A type of respiratory therapy that involves breathing 100% pure oxygen in a hyperbaric chamber improved symptoms of fatigue, brain fog, mood and pain in patients experiencing long COVID-19.
The treatment, known as hyperbaric oxygen therapy, delivers oxygen to poorly perfused tissues and works to reverse "the local hypoxia and aiding in recovery of injured tissue." It also helps reduce inflammation, induces angiogenesis which helps heal vascular damage, and facilitates the production of new, healthy neurons within compromised brain tissue, according to the study published Feb. 15 in Nature Scientific Reports.
Even one year after receiving their last hyperbaric oxygen therapy treatment, the improvements experienced following the therapy by the 31 patients involved in the study were enduring with improvements in quality of life, quality of sleep, psychiatric conditions and pain.

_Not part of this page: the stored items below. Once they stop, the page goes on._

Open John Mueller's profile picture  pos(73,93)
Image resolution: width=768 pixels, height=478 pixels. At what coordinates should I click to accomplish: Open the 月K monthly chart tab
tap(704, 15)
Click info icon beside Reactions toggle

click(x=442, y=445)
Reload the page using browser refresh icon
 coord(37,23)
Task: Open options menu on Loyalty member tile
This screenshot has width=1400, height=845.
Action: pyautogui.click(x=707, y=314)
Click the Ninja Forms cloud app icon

"[T]he clinical results were preserved after one year, reinforcing the previous findings that these are permanent changes driven by constant microstructural changes, i.e., brain injury recovery…" the authors wrote of the results. "New HBOT protocols have been recently shown to facilitate neuroplasticity and enhance brain injury recovery, even when administered months or years after the initial injury. These protocols, including the one implemented in our original and present study, leverage the 'Hyperoxic-Hypoxic paradox'. This paradox involves the repeated fluctuations in pressure and oxygen concentrations, which, in turn, trigger the expression of genes and activate metabolic pathways vital for regeneration."
This is reportedly the first study to measure outcomes of hyperbaric oxygen therapy on long COVID patients, and the authors note that future research will need to be done before it is a widely recommended therapy for treating patients.